Could you rewrite the text of all these items with every "icon" changed to "button" and nothing else altered, leaving out the pictures?

Material for this task =
::::::

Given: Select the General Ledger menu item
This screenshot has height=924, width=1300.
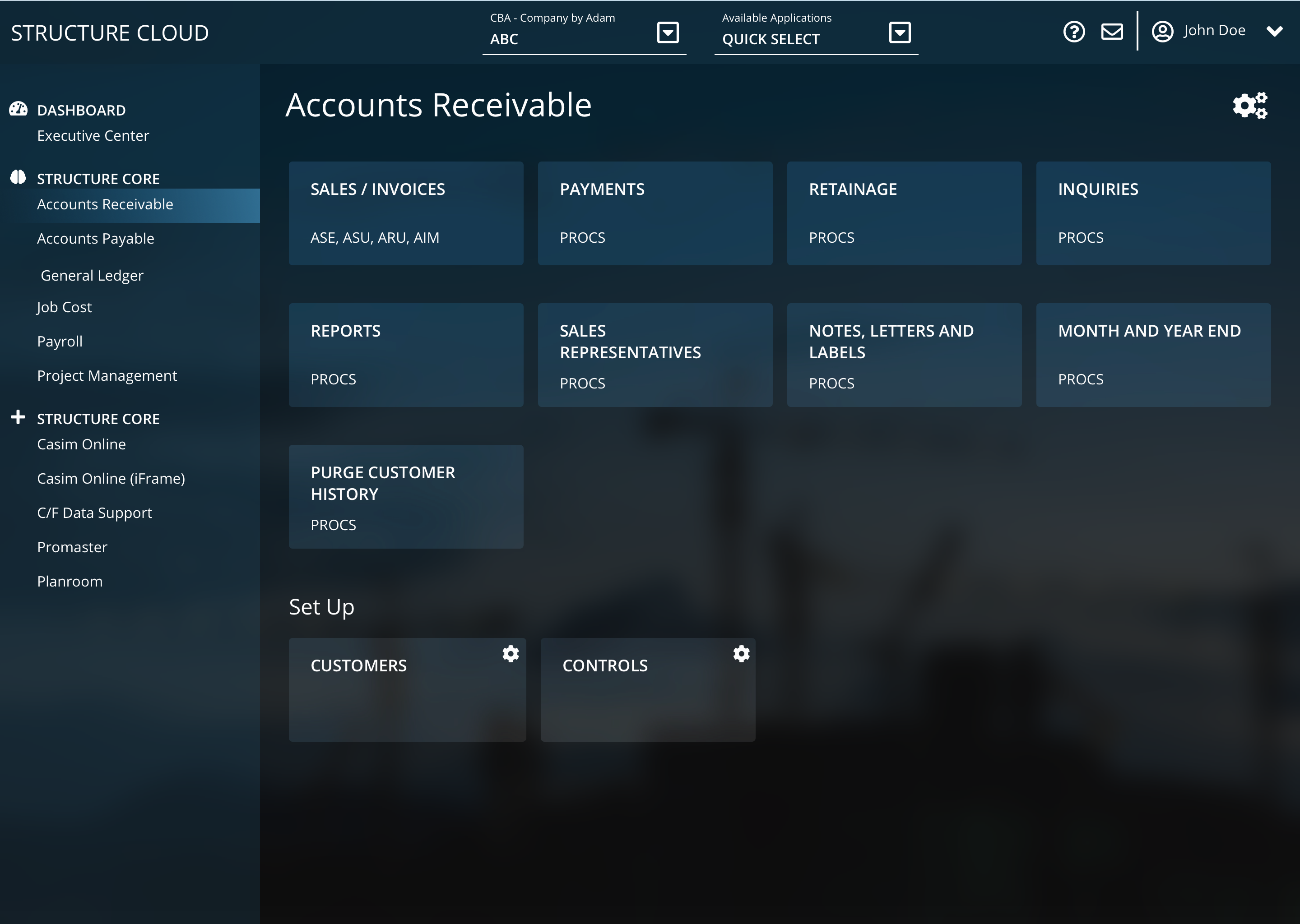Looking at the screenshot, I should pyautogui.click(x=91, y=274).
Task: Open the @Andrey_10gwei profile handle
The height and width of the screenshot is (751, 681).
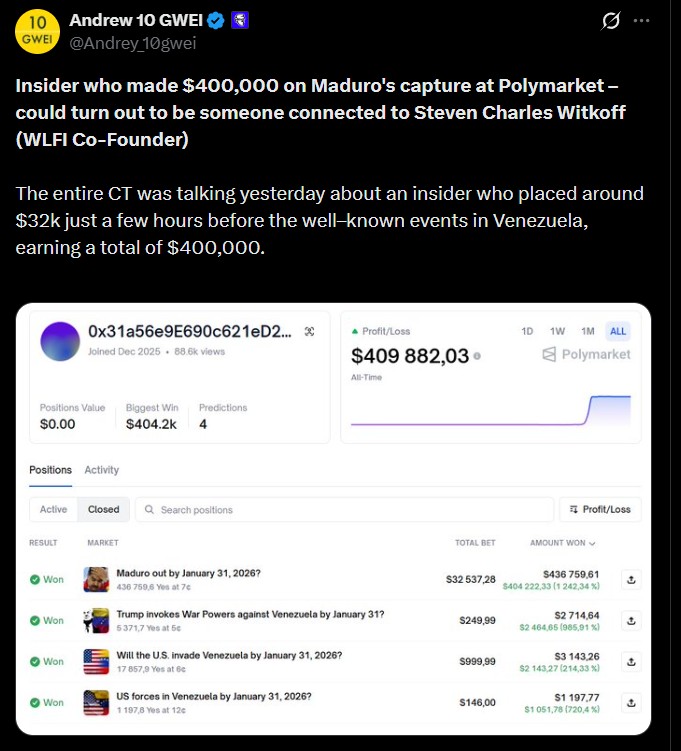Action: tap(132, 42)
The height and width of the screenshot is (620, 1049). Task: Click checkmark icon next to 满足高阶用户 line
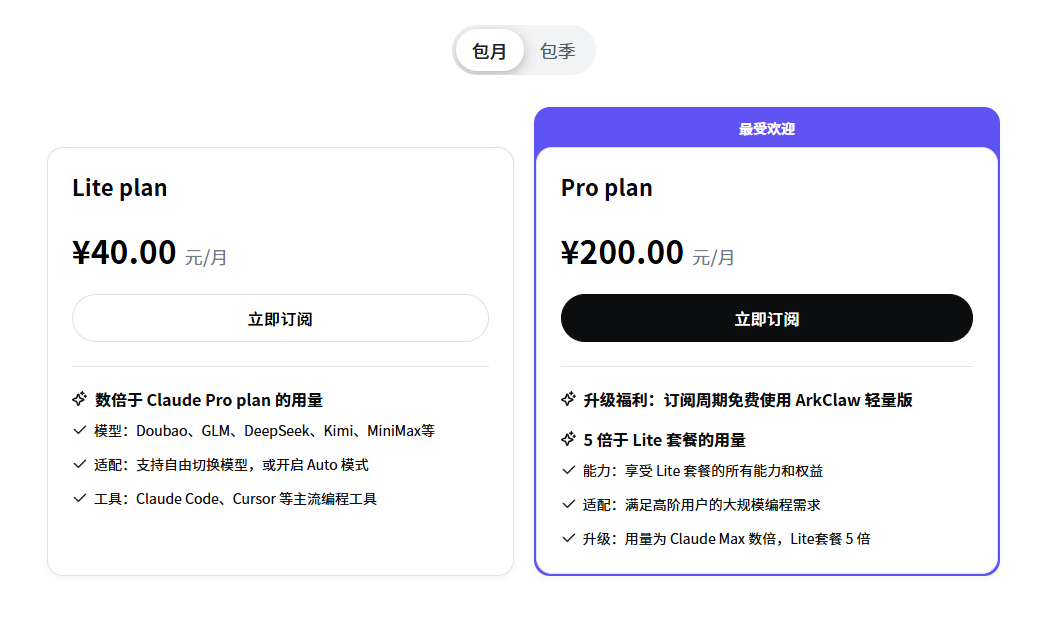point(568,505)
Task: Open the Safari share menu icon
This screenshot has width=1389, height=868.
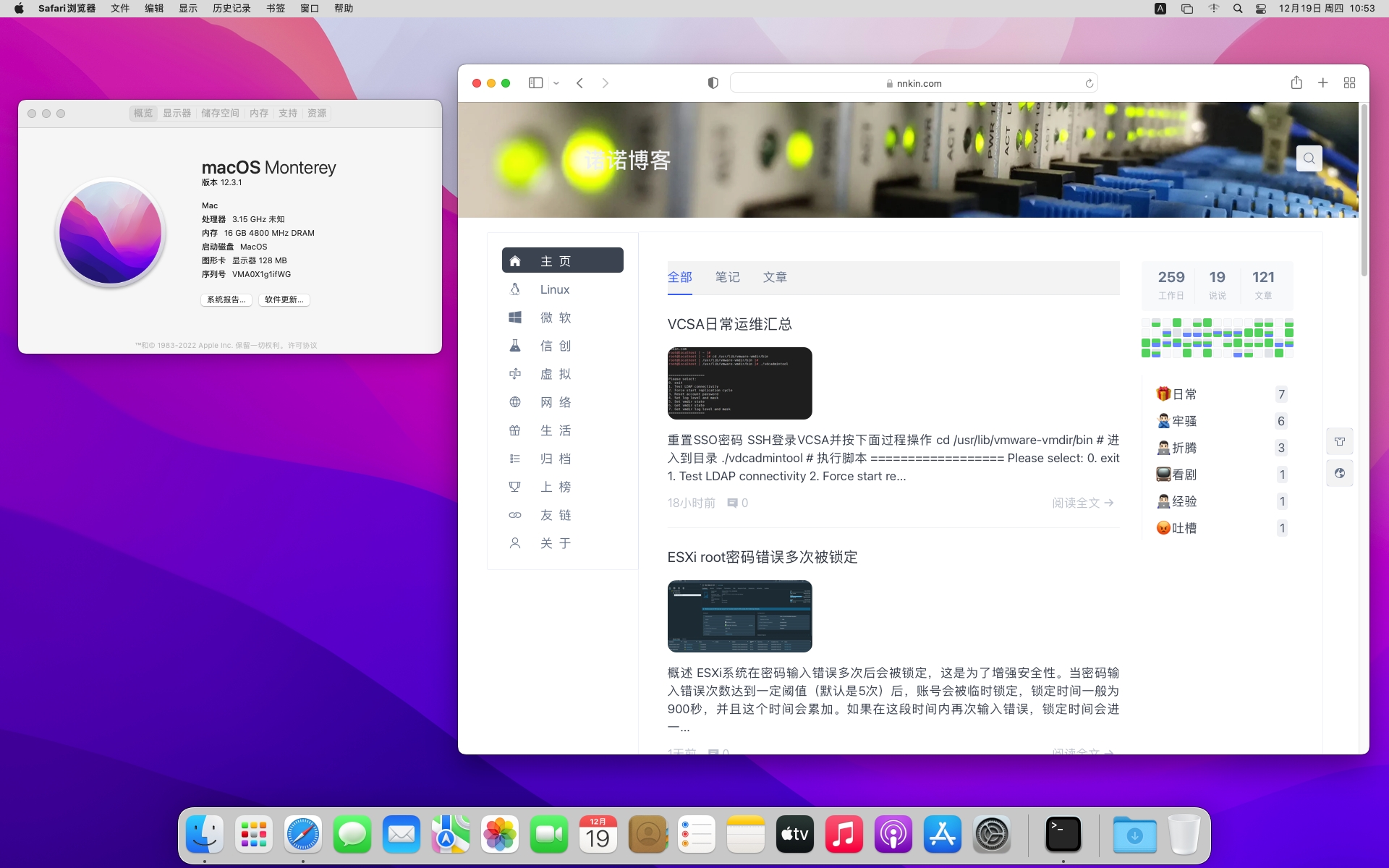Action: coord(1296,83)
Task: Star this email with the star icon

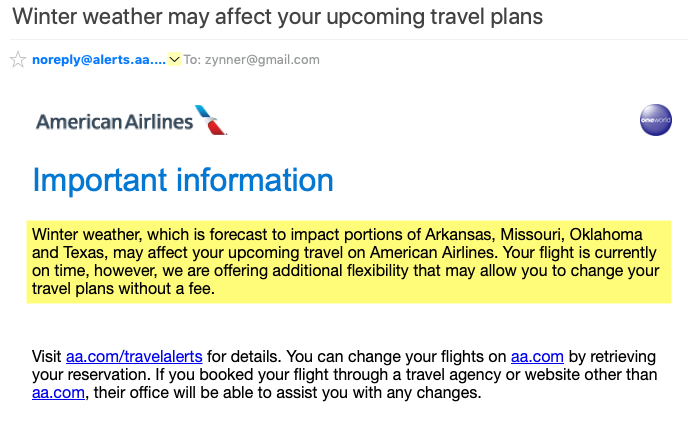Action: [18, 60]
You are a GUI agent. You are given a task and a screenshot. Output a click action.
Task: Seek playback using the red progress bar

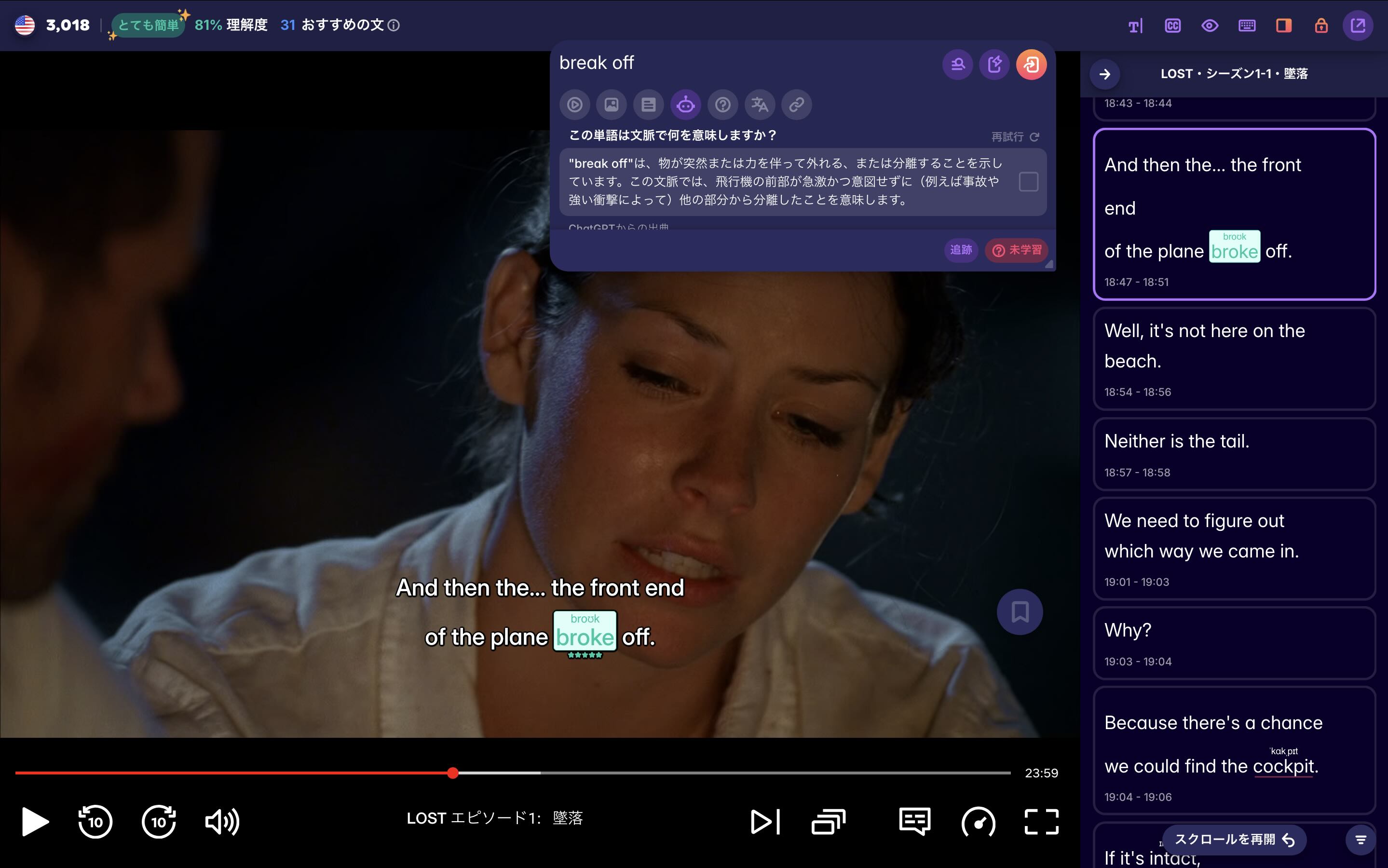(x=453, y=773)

::::::

Answer to the task =
Given: Select the General Ledger menu item
This screenshot has height=924, width=1300.
Looking at the screenshot, I should pyautogui.click(x=91, y=274).
Task: Open the @Andrey_10gwei profile handle
The height and width of the screenshot is (751, 681).
Action: tap(132, 42)
The height and width of the screenshot is (620, 1049). Task: Click checkmark button next to 满足高阶用户 line
point(568,505)
Task: Open the Safari share menu button
This screenshot has width=1389, height=868.
Action: coord(1296,83)
Task: Star this email with the star button

Action: [18, 60]
You are a GUI agent. You are given a task and a screenshot. Output a click action.
Task: Seek playback using the red progress bar

(x=453, y=773)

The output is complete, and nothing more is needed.